Насколько мог судить Эйб Кросс, эта легенда больше соответствовала действительности, чем была выдумкой. С тех пор, как все это завертелось, Кросс не видел военной формы ни у кого, разве что у молоденького офицера и двоих из береговой охраны, которые забирали его из Чикагской полиции у сержанта Либрая. И кто знает, может правительство больше не руководит “площадкой 18”? Там он не увидел ничего, кроме нескольких новых этажей. Из персонала был только Лидбеттер, Длинный и Коротышка, которые сидели за столом, да хорошенькая белокурая женщина лет около пятидесяти или чуть больше, по имени Мод, очевидно, секретарь Лидбеттера, хотя с таким же успехом она могла оказаться его любовницей.
“Мерседес” показывал отнюдь не лучшие результаты, особенно после того, как они свернули с шоссе, и вот уже около двух часов ехали в северно-западном направлении. Они были еще на территории штата Джорджия, но Кросс не имел представления, в каком именно месте.
“Мерседес” еще раз повернул, и с этого момента, казалось, дорога закончилась и началась колея узкого проселка. Вокруг лежала листва. Ветки деревьев, стоявших за кюветом, свисали над дорогой и время от времени бились о стекла и крышу машины. Кросс подумал, что в подобных условиях Коротышка едет слишком быстро, но потом догадался о причине такого демонстративного поведения: Коротышка все еще обижался на него.

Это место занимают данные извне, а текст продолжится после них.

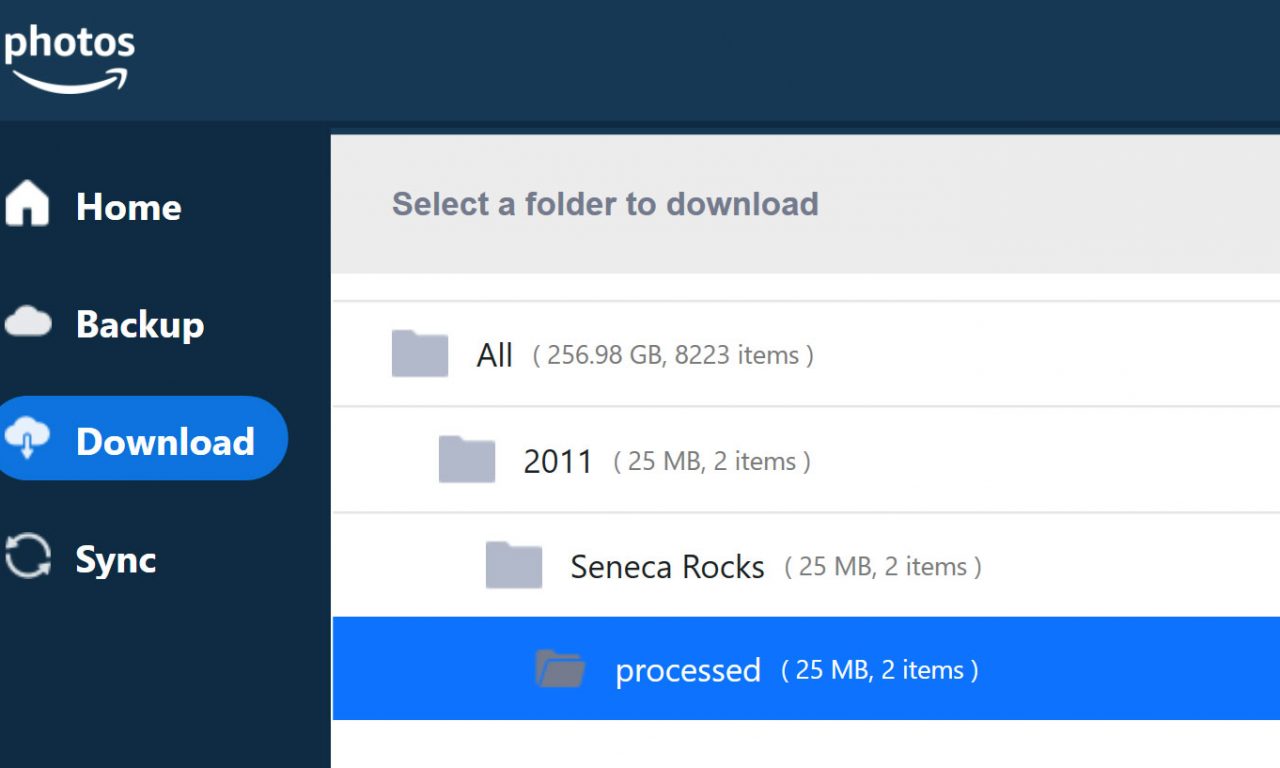
Task: Click the folder icon next to 2011
Action: point(466,459)
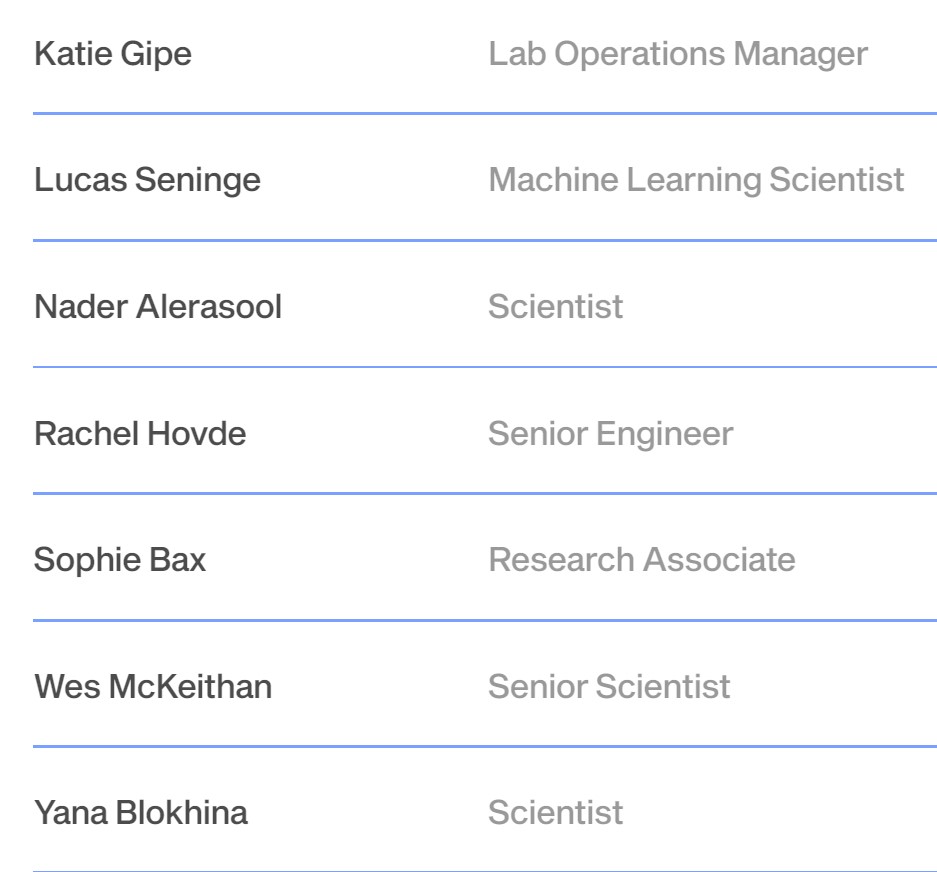Image resolution: width=937 pixels, height=872 pixels.
Task: Click the Scientist title beside Nader Alerasool
Action: pos(555,307)
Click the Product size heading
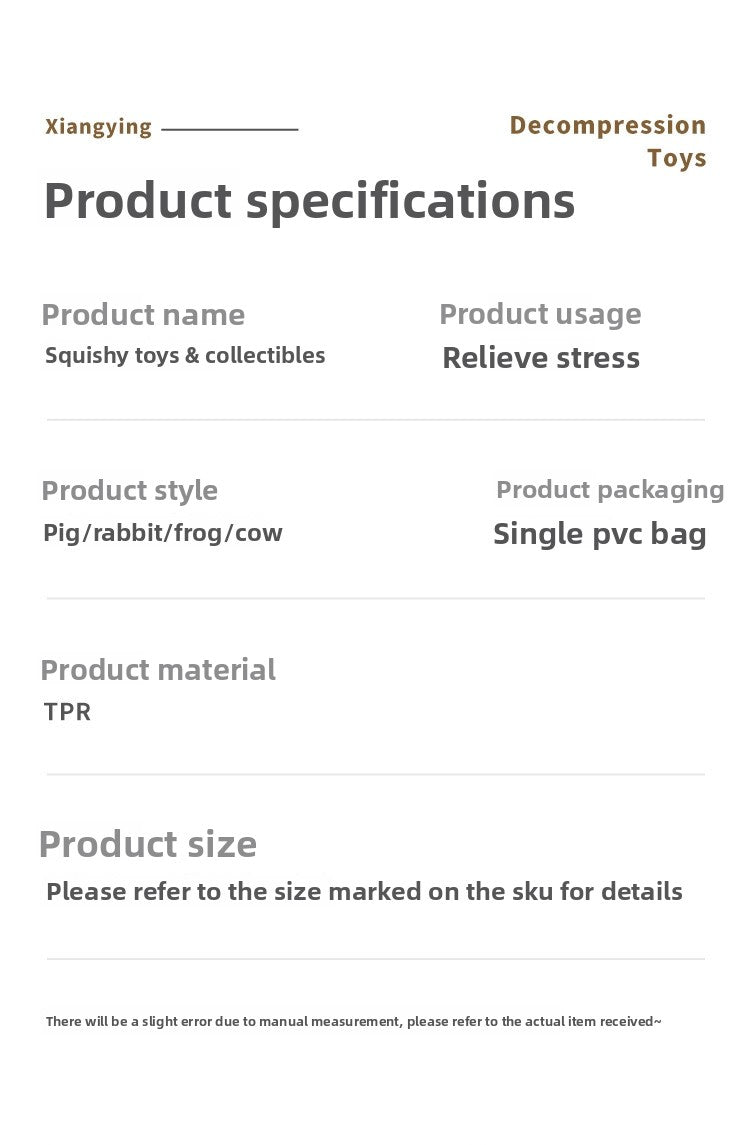 pyautogui.click(x=147, y=844)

“Мерседес” проехал по небольшому серпантину и начал подъем.
Кросс наклонился вперед, чтобы из-за спинки переднего сиденья и плеч водителя: видеть происходящее на дороге. Перед ними была массивная А-образная конструкция, которая, казалось, цеплялась за землю, а не стояла на ней. Дальше не было ничего, кроме голубого неба и крутого обрыва.

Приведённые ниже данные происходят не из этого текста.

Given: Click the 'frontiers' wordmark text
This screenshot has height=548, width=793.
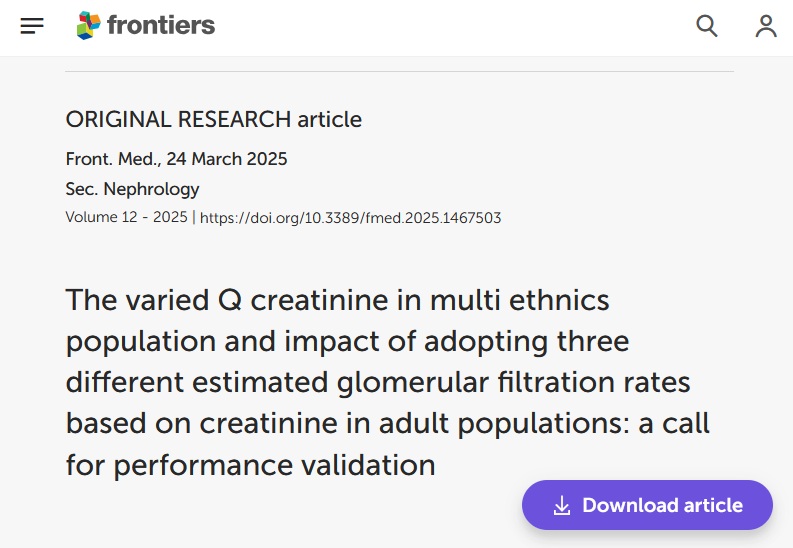Looking at the screenshot, I should click(x=161, y=26).
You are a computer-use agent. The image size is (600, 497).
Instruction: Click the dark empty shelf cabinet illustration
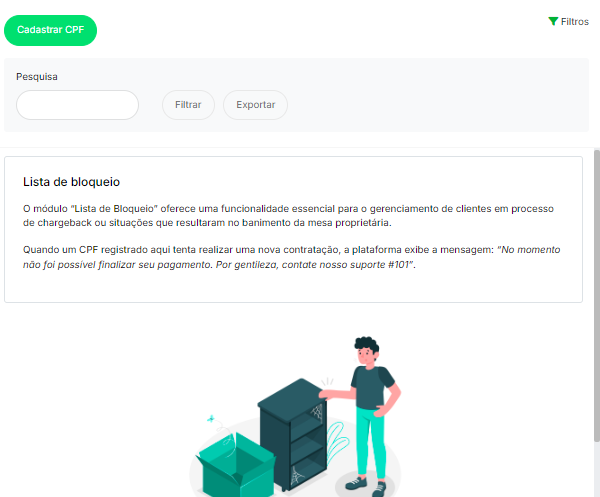point(292,434)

“Мерседес” повернул к конструкции, где, на удивление Кросса оказался проезд, и, заскользив по гравию, остановился. Коротышка молчал. Он не произнес ни слова ни в аэропорту, ни по пути сюда. Кросс открыл дверь, взял свою дорожную сумку с сиденья и вышел.

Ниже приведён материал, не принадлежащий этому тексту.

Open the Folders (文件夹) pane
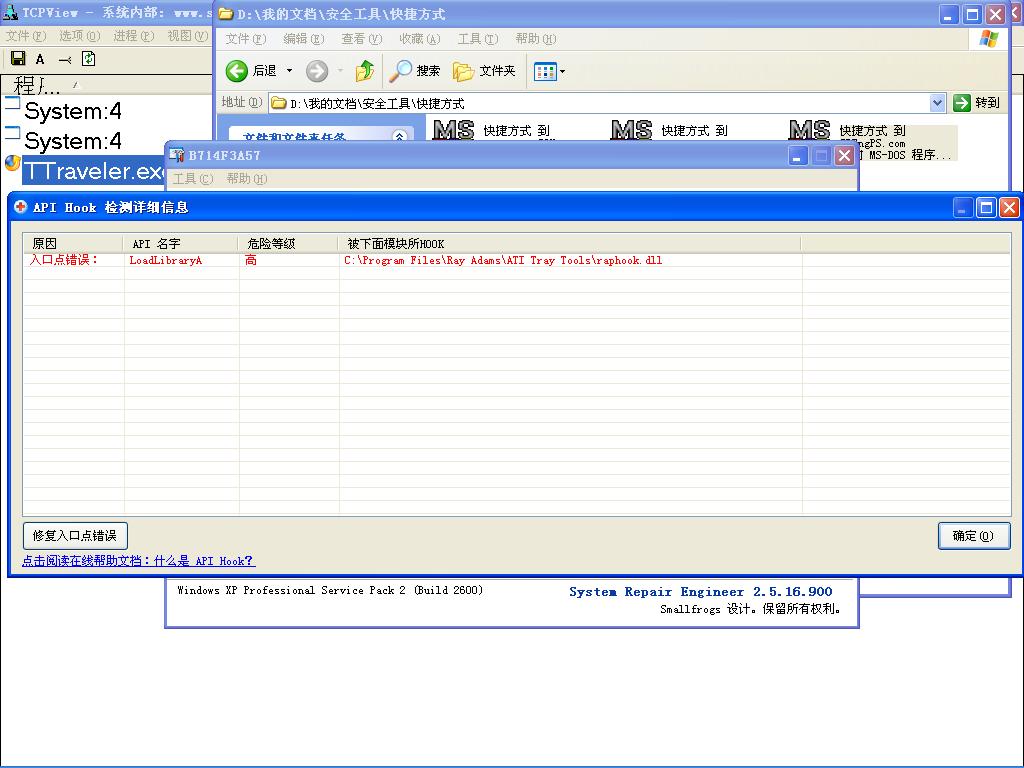This screenshot has width=1024, height=768. 485,71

Когда он отошел от машины на несколько шагов, она тронулась. Кросс не закрыл дверь, и она закрылась сама, когда “Мерседес” наклонился, пробуксовав на месте. Затем, обретя твердый грунт, машина слишком быстро развернулась, практически на месте, и уехала.
— Надеюсь, он привез меня в нужное место, — пробурчал Кросс, направляясь к крыльцу А-образного сооружения. В этот момент дверь открылась и на крыльцо вышел человек примерно с него ростом — около 190, но значительно старше и здоровее. Это был Дарвин Хьюз.
— Это именно то место, парень, куда тебе нужно было, — его голос, приятно звучащий бас, был глубокий, речь — правильная.
— Вы что, все это время учились читать по губам, Хьюз?
— В детстве у меня было расстройство слуха. Родители, ничем таким не страдавшие, не давали мне жить полноценной жизнью. Но постепенно проблемы со слухом исчезли. В настоящее время у меня исключительно хороший слух для человека моего возраста. Но я до сих пор поддерживаю в себе способность читать по губам.
— Ничего себе, — усмехнулся Кросс.
— Добро пожаловать в ваш новый дом, — Хьюз провел рукой по коротко остриженной копне рыжих с сильной сединой волос и жестом пригласил Кросса подняться на крыльцо. — Ты первый, парень. Полковник Лидбеттер и я думаем, что ты проведешь здесь с недельку один, пока не прибудут остальные. За это время выведешь алкоголь из организма, повысишь тонус мышц, восстановишь остроту зрения и тому подобное.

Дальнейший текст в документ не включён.